La prima era stata una ragazzina, otto anni, occhiali tondi con montatura argentata, molto fine, non c’è che dire, e capelli raccolti in una lunga treccia, tenuta, giusto a metà, da un fermaglio a forma di farfalla, di colore bianco sporco e con due occhi neri sulle ali. Onestamente, mi sembrava una farfalla abbastanza comune: una cavolaia. Non ispirava né l’idea del volo né spensieratezze tropicali. Il mesto colore del fermaglio, credo fosse stato scelto per attenuare quello delle sue braccia. Che non erano solo rosse, ma qualcosa di piú, una tonalità alta e fissa, un rosso infernale e perciò imperturbabile. Lei mi guardava mentre passeggiavo avanti e indietro per il padiglione, con il cellulare in mano. Avvisavo Piera di non partire, e poi pure Roberto Verniani di annullare la prossima missione, perché stavo cosí combinato: un attacco allergico, stavo dicendo, e questa ragazzina prima m’aveva strattonato un po’ la manica della camicia (bianca) poi, appunto, m’aveva detto: è tutta colpa dello stress!
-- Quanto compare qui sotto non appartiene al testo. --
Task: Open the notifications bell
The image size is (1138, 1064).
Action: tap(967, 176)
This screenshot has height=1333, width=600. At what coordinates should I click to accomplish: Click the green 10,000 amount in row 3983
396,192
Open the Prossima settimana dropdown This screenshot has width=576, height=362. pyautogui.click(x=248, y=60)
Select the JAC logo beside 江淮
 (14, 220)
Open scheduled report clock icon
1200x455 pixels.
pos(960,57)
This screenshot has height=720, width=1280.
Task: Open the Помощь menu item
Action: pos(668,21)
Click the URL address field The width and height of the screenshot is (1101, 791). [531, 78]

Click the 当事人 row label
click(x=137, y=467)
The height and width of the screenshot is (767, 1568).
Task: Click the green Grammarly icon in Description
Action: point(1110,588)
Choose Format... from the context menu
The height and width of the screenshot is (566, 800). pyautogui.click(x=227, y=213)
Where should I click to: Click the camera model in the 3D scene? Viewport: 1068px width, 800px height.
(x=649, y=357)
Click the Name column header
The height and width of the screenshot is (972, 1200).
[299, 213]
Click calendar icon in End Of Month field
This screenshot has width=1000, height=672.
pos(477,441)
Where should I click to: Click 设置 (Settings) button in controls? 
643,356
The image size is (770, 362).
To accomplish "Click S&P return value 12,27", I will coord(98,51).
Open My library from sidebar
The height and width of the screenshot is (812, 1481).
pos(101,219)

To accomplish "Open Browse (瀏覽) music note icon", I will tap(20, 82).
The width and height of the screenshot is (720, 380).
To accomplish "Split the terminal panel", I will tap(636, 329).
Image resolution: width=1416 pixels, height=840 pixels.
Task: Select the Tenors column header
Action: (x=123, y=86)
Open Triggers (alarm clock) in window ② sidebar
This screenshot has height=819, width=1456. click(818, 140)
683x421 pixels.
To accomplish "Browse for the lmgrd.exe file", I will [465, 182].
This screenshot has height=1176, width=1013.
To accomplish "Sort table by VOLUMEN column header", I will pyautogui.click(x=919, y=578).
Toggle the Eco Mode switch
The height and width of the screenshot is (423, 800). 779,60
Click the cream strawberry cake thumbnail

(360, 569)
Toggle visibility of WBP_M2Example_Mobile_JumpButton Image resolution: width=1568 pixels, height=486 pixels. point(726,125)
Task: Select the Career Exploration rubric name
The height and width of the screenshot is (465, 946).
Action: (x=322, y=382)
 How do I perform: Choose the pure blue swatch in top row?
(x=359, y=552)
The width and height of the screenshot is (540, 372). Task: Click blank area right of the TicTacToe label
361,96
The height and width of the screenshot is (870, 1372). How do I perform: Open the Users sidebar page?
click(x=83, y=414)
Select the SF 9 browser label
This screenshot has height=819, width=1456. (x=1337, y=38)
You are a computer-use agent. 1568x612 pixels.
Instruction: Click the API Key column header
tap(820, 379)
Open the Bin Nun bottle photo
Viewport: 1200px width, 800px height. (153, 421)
Io non guardo mai fisso le persone ammalate, non faccio nemmeno battute sui difetti fisici, sia perché a sei anni mi sfottevano per la balbuzie, sia perché una volta, a dodici anni (non balbettavo piú), con un mio amichetto, Gilberto, stavamo a prendere in giro Romoletto, uno con la bocca tutta storta, quando mio padre si materializzò alle mie spalle e mi tirò un orecchio. Cosí forte che la bocca si fece tutta storta, piú storta di quello che sfottevamo, e per di piú, mentre mi storceva il lobo, mi disse:
– E se fossi tu cosí? Ehh? Che dici?
Cioè, la tipica domanda alla quale non c’è risposta, e infatti, che vuoi rispondere, pure perché mio padre cosí come era apparso cosí scomparve, e fatto sta che per lo spavento ripresi a balbettare per una ventina di minuti.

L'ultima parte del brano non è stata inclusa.